This spring, in Montreal, a box appeared on a fence beside a popular walking path and freight rail tracks that run through my neighborhood. It was painted white with black lettering reading: "Box for wishes/suggestions for the universe. All topics accepted."

Later on, a notepad and pen on a string got added, then replaced. Curious, I left a note on the cardboard backing the last time the paper ran out. The next day, I got a text from François: he'll be at the box, late, to collect the latest suggestions.

When François turns up, he says he lives close by so he sees the box during the day, but waits to attend to it until after dark or early in the morning to avoid being seen.

That way, he says, "it stays anonymous, kind of a mystery. So, people don't address a person, they really address the box."

François, 38, has lived in Montreal for two decades and created other art installations. He asked NPR not to use his last name because the fence is private property.

Back in April, he says, during a near-total pandemic-related shutdown, "people had things they needed to express. And I wanted to offer them a different way to express them than on social media or the press [...] where they wouldn't be read right away and commented on by everybody."

He takes a small electric drill out of his bag, which he uses to open the lid to collect the papers inside. He says he has received about 300 notes in all.

"The main topics have always been love," says François, then, "work, studies or financial worries. After that, in third place, is health or the current situation around the pandemic,"

"Dear universe," reads one note that he unfolds. "Me again. I hope to find my dream job, that reflects my values, before October."

Extracted data:
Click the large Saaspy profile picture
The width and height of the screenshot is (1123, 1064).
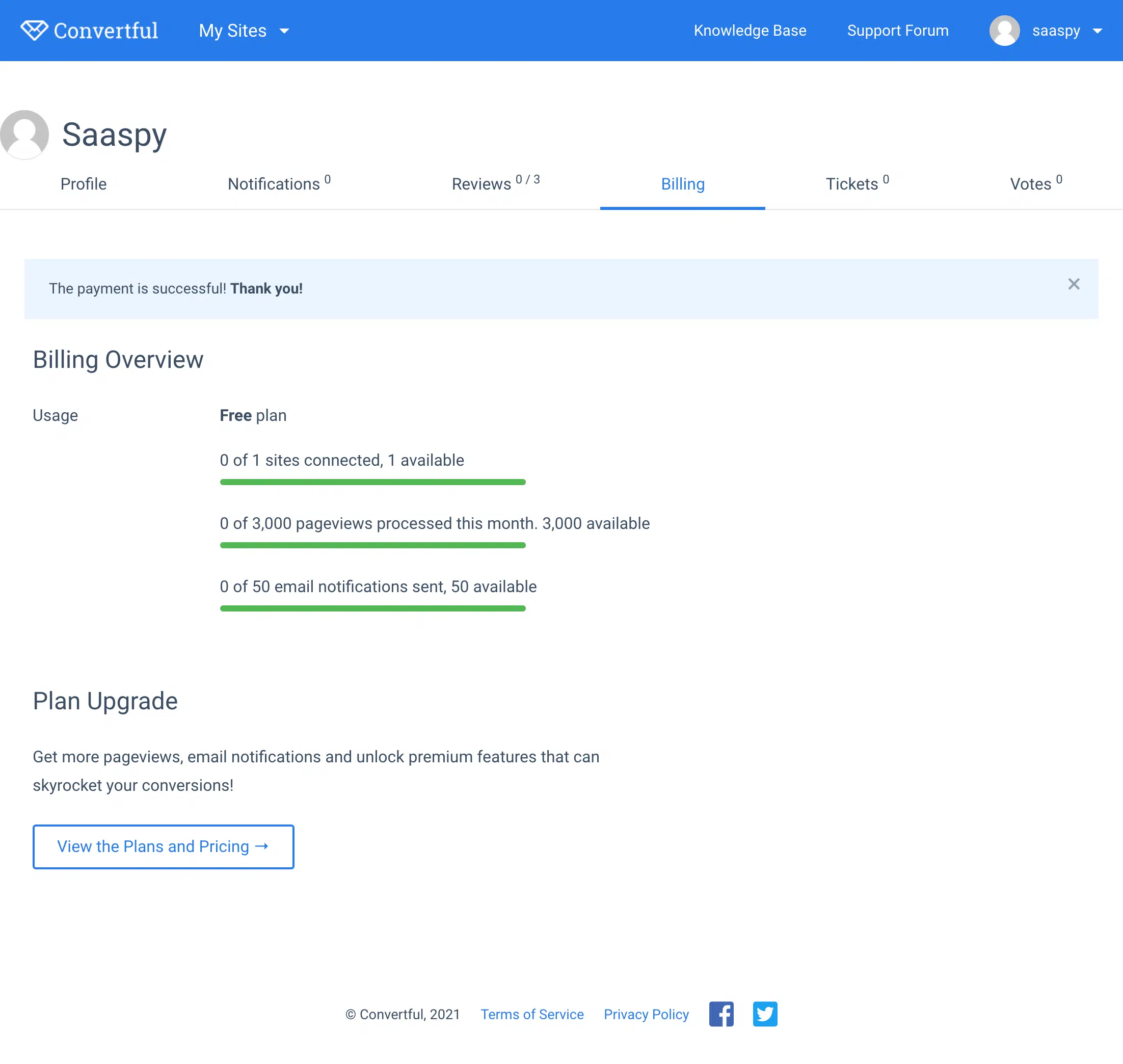[24, 135]
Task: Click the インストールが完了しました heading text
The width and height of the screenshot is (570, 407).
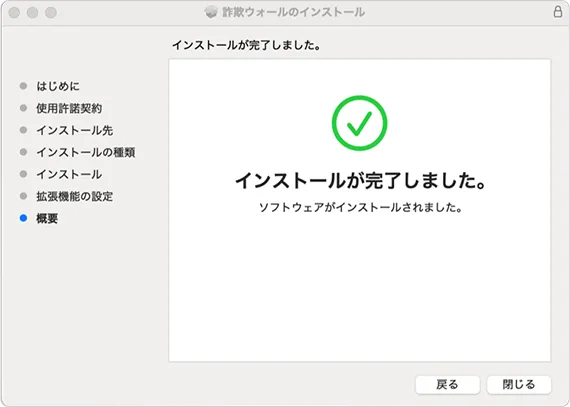Action: point(360,181)
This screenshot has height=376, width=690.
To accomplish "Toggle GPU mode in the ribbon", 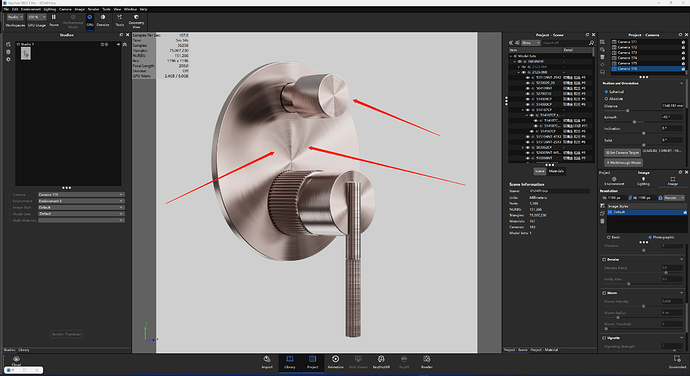I will pyautogui.click(x=90, y=20).
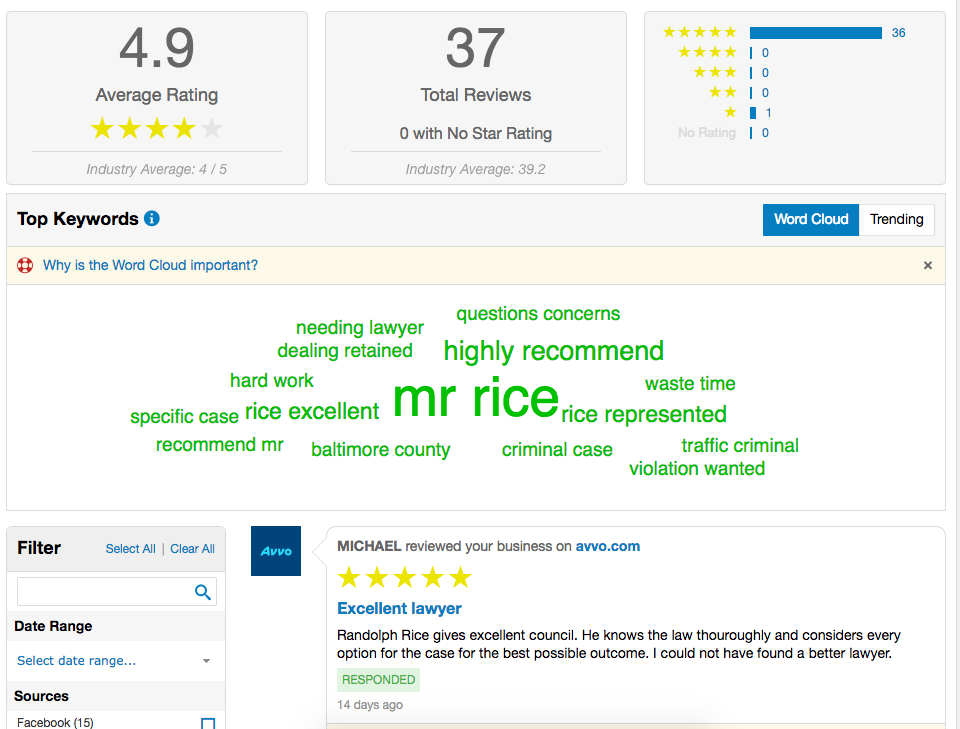This screenshot has height=729, width=960.
Task: Click the blue 36-count rating bar
Action: [816, 33]
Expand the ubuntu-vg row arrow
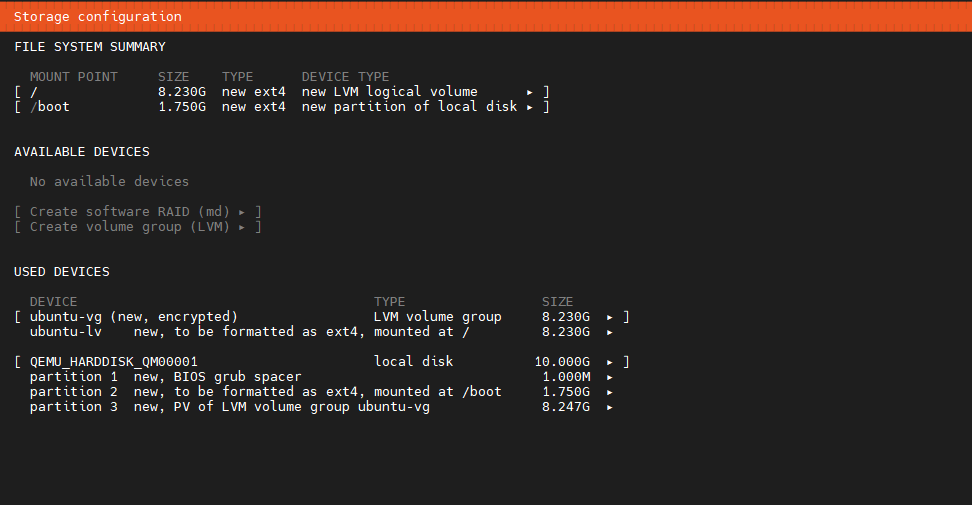 pyautogui.click(x=610, y=317)
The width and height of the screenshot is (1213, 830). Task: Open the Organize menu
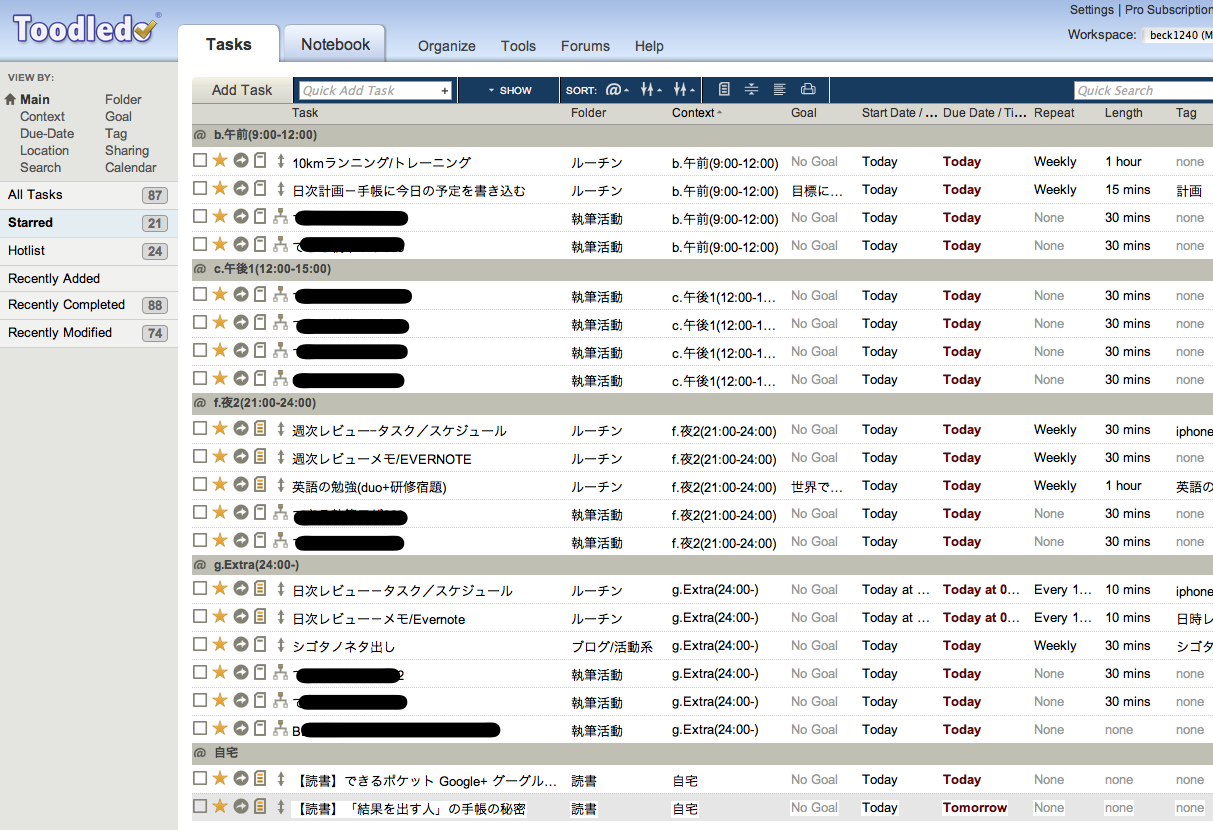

Exercise description:
Decide whether each statement agrees with the article about the Montreal wish box, answering yes or no and quoting the deciding words from the article: (a) François collects the notes from the box during the day. (b) François has received about 300 notes. (c) Health is the most common topic in the notes. The rows are separate material and have nothing to do with the article about the Montreal wish box.

Answer space:
(a) No: "waits to attend to it until after dark or early in the morning to avoid being seen."
(b) Yes: "he has received about 300 notes in all."
(c) No: "The main topics have always been love"